First of all, those who haven't seen, First please see the Mosley's Law In Wikipedia.

From Mosley's Law, we get the Frequency of K-Alpha Line is defined by the equation, f = (2.47)(10^15)((Z-1)^2) Hz, where Z is the Atomic Number of the Target Element.

Now, from this equation, It is quite clear that the Frequency and so the Wavelength of K-Alpha Line doesn't depend on the Voltage or Potential Difference. It just depends on the Atomic Number of the Target Element.

So, in BOTH of the cases, stated in the question, The Wavelength of K-Alpha Line will NOT Change, & that constant wavelength will be defined by the Equation,

(Lambda) = c/f, where C is the speed of Light & f is the above stated frequency. Lets assume this Lamda to be X.

Now, for MOST Energetic X-Rays,

The TOTAL Energy of the Electron has to be converted to the Photon's Energy which clearly states that, (e)(V) = (h)(c/Lambda'), where, e is the charge of Electron, V is the Potential Difference under which The X-Ray Tube is working, h is Planck's Constant & (Lambda') is the Wavelength of Photon emitted or X-Ray.

For first case, Lambda 1 = (hc)/(38080 e)

For second case, Lambda 2 = (hc)/(19040 e)

Therefore, the Difference between the M.E.X-Ray & K-Alpha X-Ray is,

First Case :- (Lambda 1) - X

Second Case :- (Lambda 2) - X

According to the question,

(Lambda 1 - X) = (4)(Lambda 2 - X) ................................................ (1)

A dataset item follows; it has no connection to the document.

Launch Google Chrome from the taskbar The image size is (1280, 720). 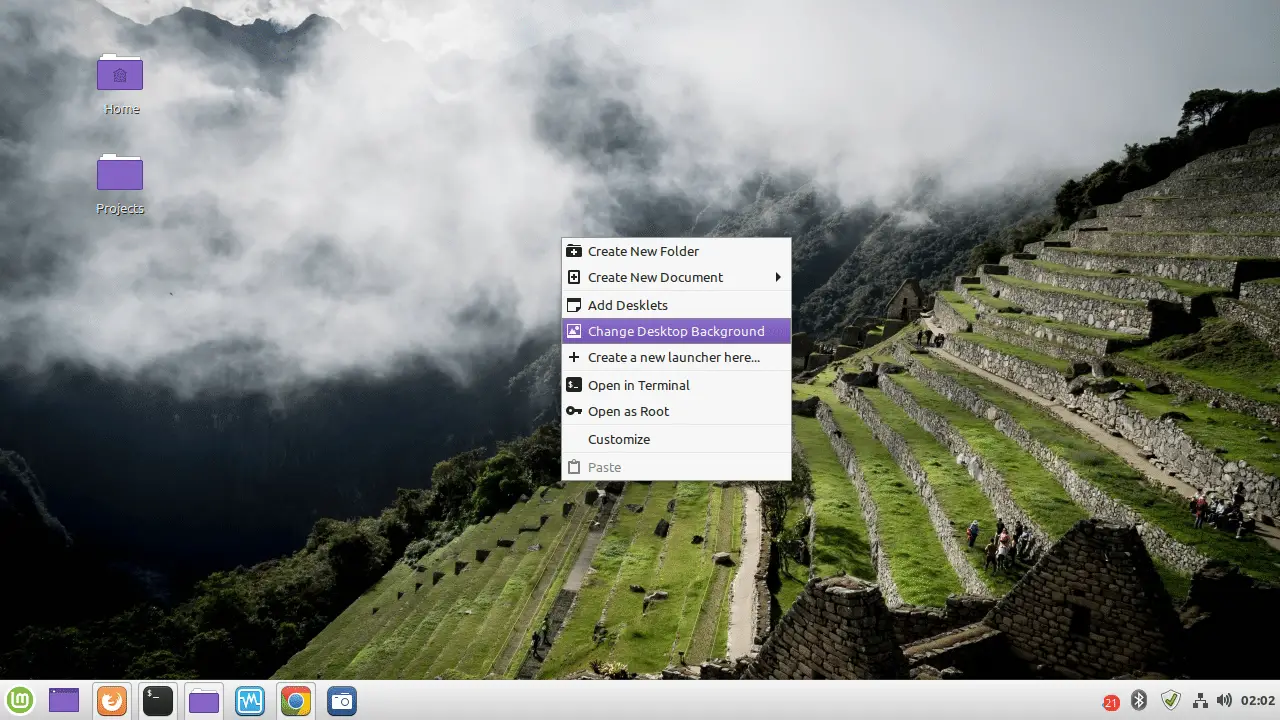(x=295, y=700)
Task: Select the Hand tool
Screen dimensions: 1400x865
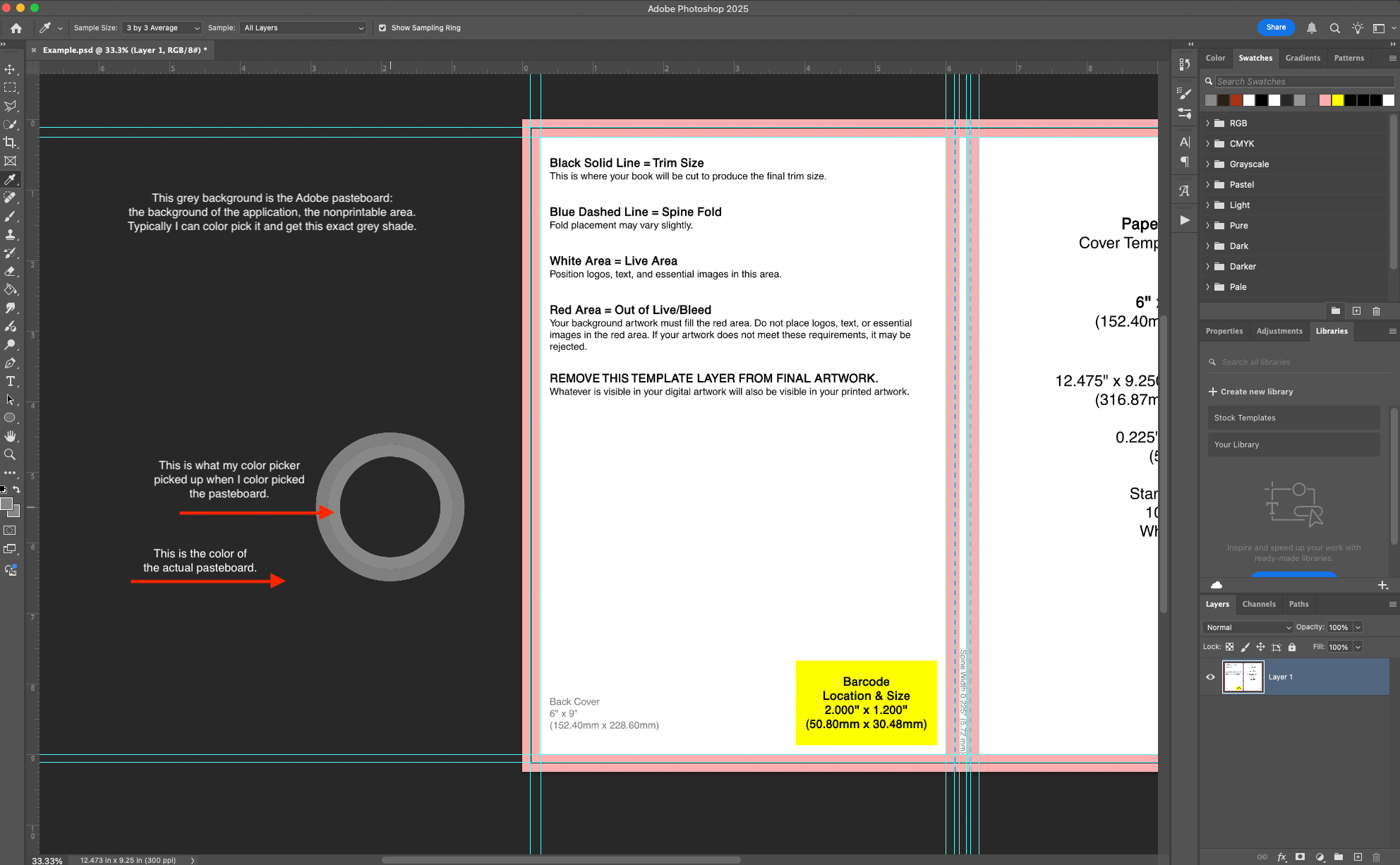Action: [11, 435]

Because, the Difference of the Wavelength of Most Energetic X-Ray & K-Alpha X-Ray becomes 4 Times of the difference prior to the change of Voltage.

Now, just Plug in the values of (X),(Lambda 1) & (Lambda 2) from above in the 1 no. Equation & after doing some general calculations, you will get,

Z = 40.93142674 that is Z = 41 (approx.)

So, the atomic number of the target element is 41 which is the answer.